Orbital mechanics problem

Question

Here is a problem from the 2009 $F=ma$ contest on orbital mechanics:

Two stars, one of mass $M$, the other of mass $3M$, orbit their common center of mass. When the stars are collinear with the center of mass, the distance between the two stars is $d$. Find the period of orbit for the star of mass $3M$.

First of all, I am a bit clueless ab out how to solve this problem, partially because I don't understand the statement of the problem:

1. What does it actually mean for two bodies to "orbit their center of mass". Does that mean that the two bodies move in ellipses, and the center of mass is a foci of each ellipse?

2.Suppose we are given two masses with non-collinear initial velocity vectors. Assuming the only relevant force is the gravitational attraction between the two masses, does it follow that the bodies orbit their center of mass? In other words, under what conditions do two bodies orbit their center of mass?

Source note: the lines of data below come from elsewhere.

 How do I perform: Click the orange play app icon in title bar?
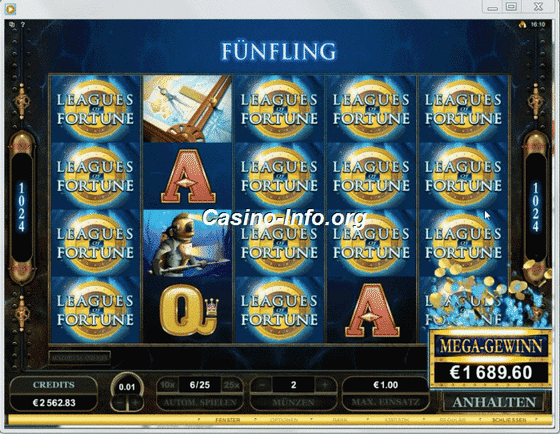tap(10, 9)
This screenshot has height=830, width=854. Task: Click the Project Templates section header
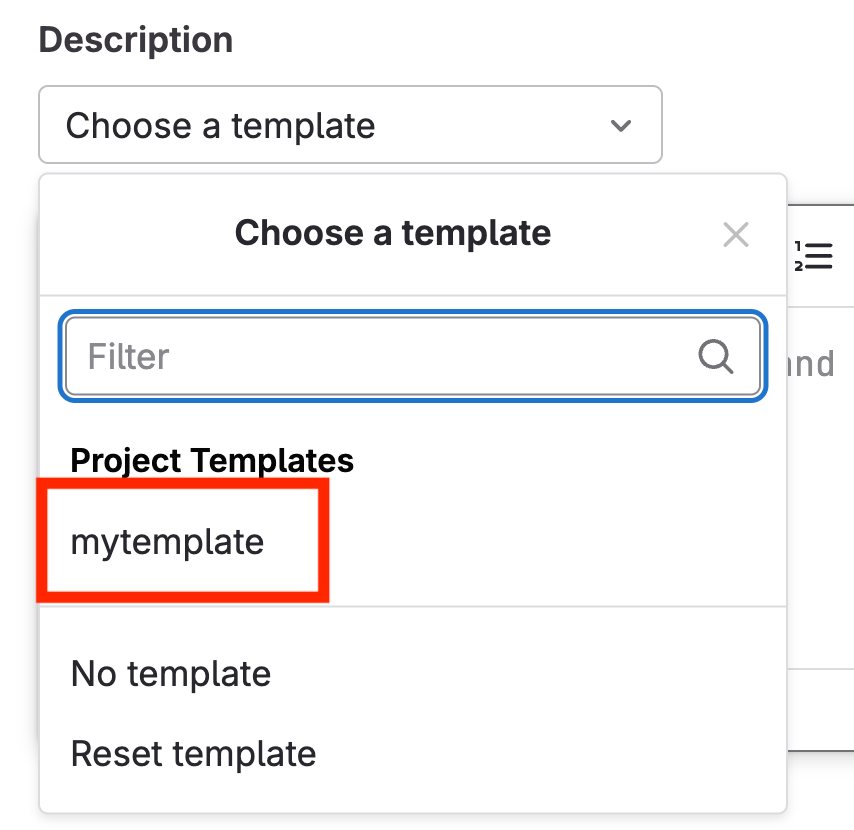(212, 461)
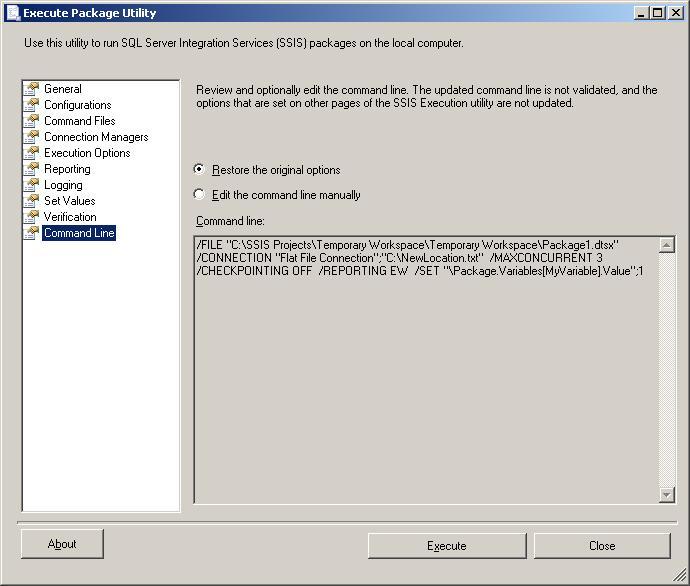Image resolution: width=690 pixels, height=586 pixels.
Task: Click the command line scrollbar down arrow
Action: tap(667, 495)
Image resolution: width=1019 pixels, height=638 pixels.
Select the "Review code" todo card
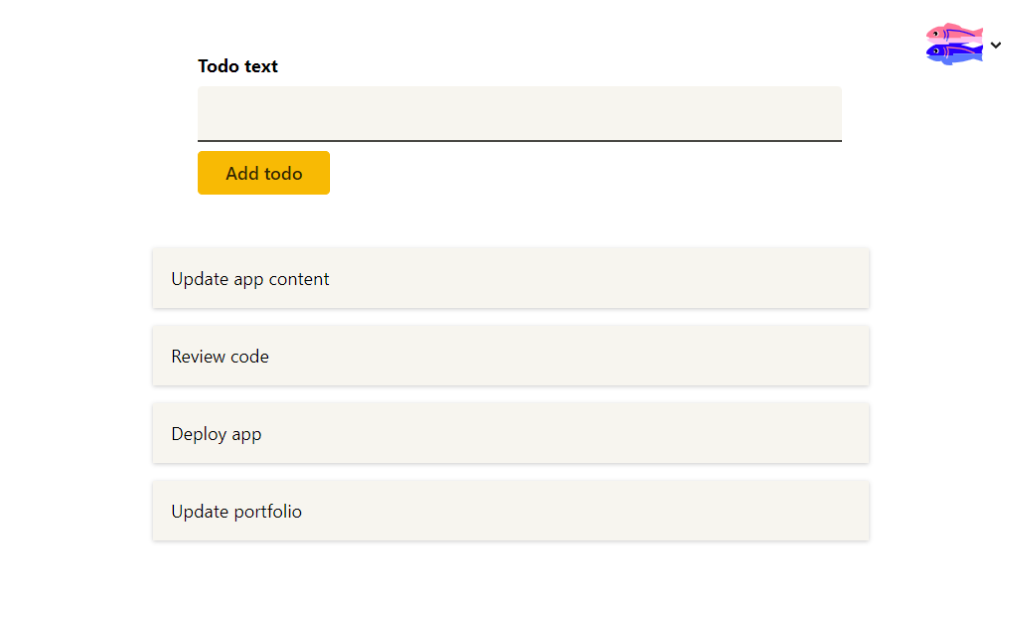click(510, 356)
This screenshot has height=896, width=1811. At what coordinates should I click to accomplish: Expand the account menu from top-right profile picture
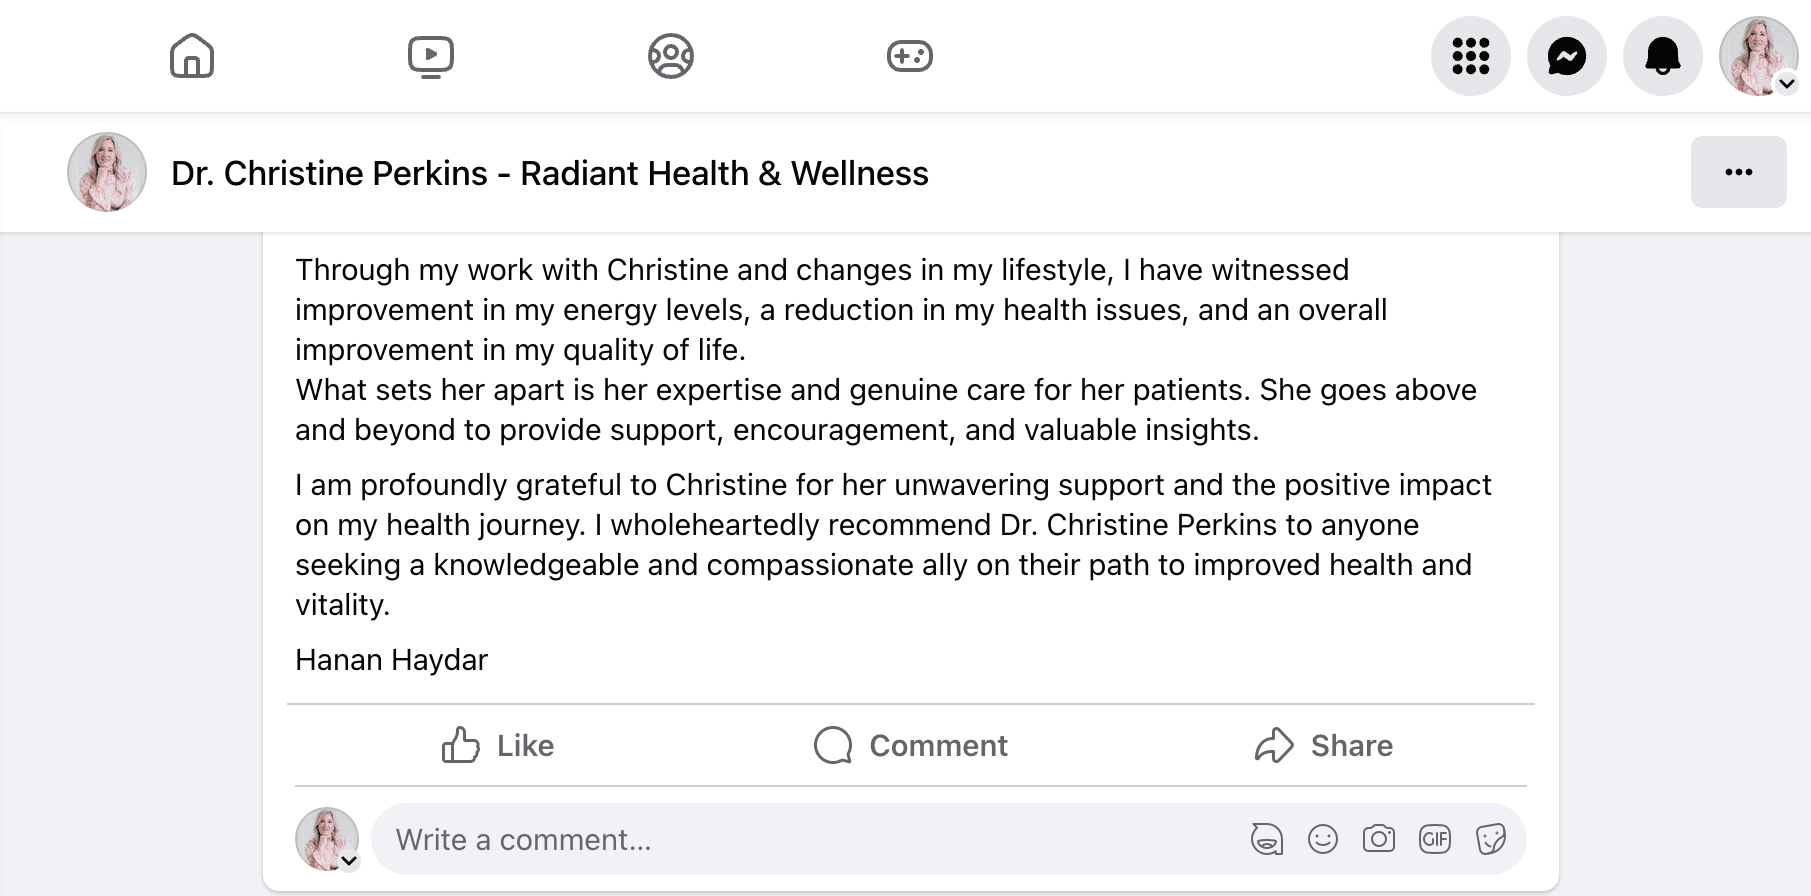coord(1759,56)
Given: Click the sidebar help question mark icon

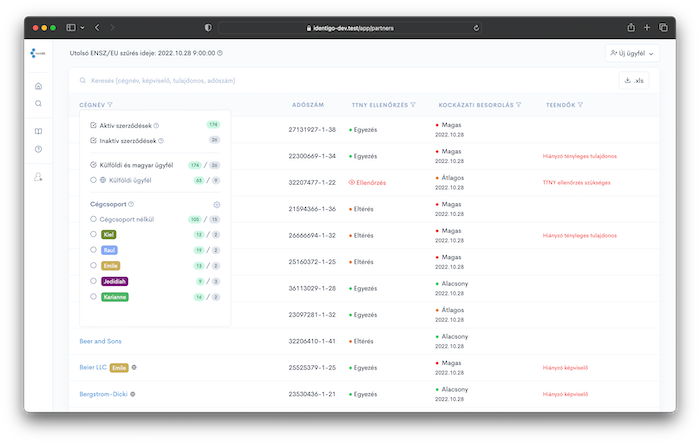Looking at the screenshot, I should (x=38, y=149).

I would appreciate the following two three things:

1. You answer my above questions.

2. You provide a solution to the problem.

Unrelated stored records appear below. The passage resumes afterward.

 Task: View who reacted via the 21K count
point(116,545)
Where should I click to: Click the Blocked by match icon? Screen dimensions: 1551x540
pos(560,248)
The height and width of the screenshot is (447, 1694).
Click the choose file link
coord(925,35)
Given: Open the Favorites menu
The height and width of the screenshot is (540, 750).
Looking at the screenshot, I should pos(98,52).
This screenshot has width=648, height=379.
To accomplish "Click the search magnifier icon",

3. You mention any interesting generalizations, related problems, or things I should study to solve problems like this.

Note: I am preparing for the F=ma exam, so any help is truly appreciated.

Edit: See the diagram here: http://www.aapt.org/physicsteam/2010/upload/2009_F-ma.pdf

Answer 1

What does it actually mean for two bodies to "orbit their center of mass". Does that mean that the two bodies move in ellipses, and the center of mass is a foci of each ellipse?

It is also called a barycenter. Any two (or more) objects in orbit around each other all orbit the barycenter. When working with 2 objects, the center of mass is the barycenter. I think you are confusing the center of mass for each object with the center of mass for the system.

Suppose we are given two masses with non-collinear initial velocity vectors. Assuming the only relevant force is the gravitational attraction between the two masses, does it follow that the bodies orbit their center of mass? In other words, under what conditions do two bodies orbit their center of mass?

The 2 object must always orbit their center of mass of the system.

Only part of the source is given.